What is being asked
The reply should hold every line of the data, unchanged and complete.

Extracted data

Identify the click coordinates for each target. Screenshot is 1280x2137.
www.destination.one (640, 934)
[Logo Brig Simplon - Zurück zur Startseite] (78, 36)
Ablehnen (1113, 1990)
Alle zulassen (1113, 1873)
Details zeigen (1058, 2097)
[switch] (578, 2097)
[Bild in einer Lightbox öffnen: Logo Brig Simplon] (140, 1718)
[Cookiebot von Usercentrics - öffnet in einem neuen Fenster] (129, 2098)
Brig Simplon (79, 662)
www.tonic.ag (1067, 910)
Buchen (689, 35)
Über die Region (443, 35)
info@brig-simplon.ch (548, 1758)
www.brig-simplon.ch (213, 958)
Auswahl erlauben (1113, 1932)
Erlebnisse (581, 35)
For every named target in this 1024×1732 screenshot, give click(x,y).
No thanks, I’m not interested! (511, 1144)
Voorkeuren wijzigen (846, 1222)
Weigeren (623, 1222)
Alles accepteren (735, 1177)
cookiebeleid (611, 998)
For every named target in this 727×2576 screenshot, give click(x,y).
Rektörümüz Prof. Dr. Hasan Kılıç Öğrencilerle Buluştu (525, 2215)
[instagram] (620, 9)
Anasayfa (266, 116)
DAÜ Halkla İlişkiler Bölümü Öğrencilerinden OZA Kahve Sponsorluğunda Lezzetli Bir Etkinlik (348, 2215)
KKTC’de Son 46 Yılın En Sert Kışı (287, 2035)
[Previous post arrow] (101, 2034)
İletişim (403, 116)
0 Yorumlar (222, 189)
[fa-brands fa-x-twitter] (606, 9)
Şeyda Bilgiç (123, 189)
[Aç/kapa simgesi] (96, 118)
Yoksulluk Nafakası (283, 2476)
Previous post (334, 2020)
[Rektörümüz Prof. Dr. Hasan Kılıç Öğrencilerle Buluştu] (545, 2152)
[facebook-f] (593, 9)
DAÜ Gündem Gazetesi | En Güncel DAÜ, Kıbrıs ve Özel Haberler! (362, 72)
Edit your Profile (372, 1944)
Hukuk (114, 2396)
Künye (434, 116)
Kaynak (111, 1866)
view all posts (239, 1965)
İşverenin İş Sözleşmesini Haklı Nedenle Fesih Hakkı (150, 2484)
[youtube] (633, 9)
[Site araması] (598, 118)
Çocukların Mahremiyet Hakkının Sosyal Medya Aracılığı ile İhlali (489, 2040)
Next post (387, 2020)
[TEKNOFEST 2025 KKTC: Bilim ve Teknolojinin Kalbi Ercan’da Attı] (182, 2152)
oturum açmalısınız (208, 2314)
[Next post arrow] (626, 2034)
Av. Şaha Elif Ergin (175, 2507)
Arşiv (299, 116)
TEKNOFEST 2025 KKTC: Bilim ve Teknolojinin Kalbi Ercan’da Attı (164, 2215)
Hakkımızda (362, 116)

Answer for the task
Identify the click coordinates for each target. Screenshot is 1280x2137.
www.destination.one (640, 934)
[Logo Brig Simplon - Zurück zur Startseite] (78, 36)
Ablehnen (1113, 1990)
Alle zulassen (1113, 1873)
Details zeigen (1058, 2097)
[switch] (578, 2097)
[Bild in einer Lightbox öffnen: Logo Brig Simplon] (140, 1718)
[Cookiebot von Usercentrics - öffnet in einem neuen Fenster] (129, 2098)
Brig Simplon (79, 662)
www.tonic.ag (1067, 910)
Buchen (689, 35)
Über die Region (443, 35)
info@brig-simplon.ch (548, 1758)
www.brig-simplon.ch (213, 958)
Auswahl erlauben (1113, 1932)
Erlebnisse (581, 35)
For every named target in this 1024×1732 screenshot, give click(x,y).
No thanks, I’m not interested! (511, 1144)
Voorkeuren wijzigen (846, 1222)
Weigeren (623, 1222)
Alles accepteren (735, 1177)
cookiebeleid (611, 998)
For every named target in this 727×2576 screenshot, give click(x,y).
Rektörümüz Prof. Dr. Hasan Kılıç Öğrencilerle Buluştu (525, 2215)
[instagram] (620, 9)
Anasayfa (266, 116)
DAÜ Halkla İlişkiler Bölümü Öğrencilerinden OZA Kahve Sponsorluğunda Lezzetli Bir Etkinlik (348, 2215)
KKTC’de Son 46 Yılın En Sert Kışı (287, 2035)
[Previous post arrow] (101, 2034)
İletişim (403, 116)
0 Yorumlar (222, 189)
[fa-brands fa-x-twitter] (606, 9)
Şeyda Bilgiç (123, 189)
[Aç/kapa simgesi] (96, 118)
Yoksulluk Nafakası (283, 2476)
Previous post (334, 2020)
[Rektörümüz Prof. Dr. Hasan Kılıç Öğrencilerle Buluştu] (545, 2152)
[facebook-f] (593, 9)
DAÜ Gündem Gazetesi | En Güncel DAÜ, Kıbrıs ve Özel Haberler! (362, 72)
Edit your Profile (372, 1944)
Hukuk (114, 2396)
Künye (434, 116)
Kaynak (111, 1866)
view all posts (239, 1965)
İşverenin İş Sözleşmesini Haklı Nedenle Fesih Hakkı (150, 2484)
[youtube] (633, 9)
[Site araması] (598, 118)
Çocukların Mahremiyet Hakkının Sosyal Medya Aracılığı ile İhlali (489, 2040)
Next post (387, 2020)
[TEKNOFEST 2025 KKTC: Bilim ve Teknolojinin Kalbi Ercan’da Attı] (182, 2152)
oturum açmalısınız (208, 2314)
[Next post arrow] (626, 2034)
Av. Şaha Elif Ergin (175, 2507)
Arşiv (299, 116)
TEKNOFEST 2025 KKTC: Bilim ve Teknolojinin Kalbi Ercan’da Attı (164, 2215)
Hakkımızda (362, 116)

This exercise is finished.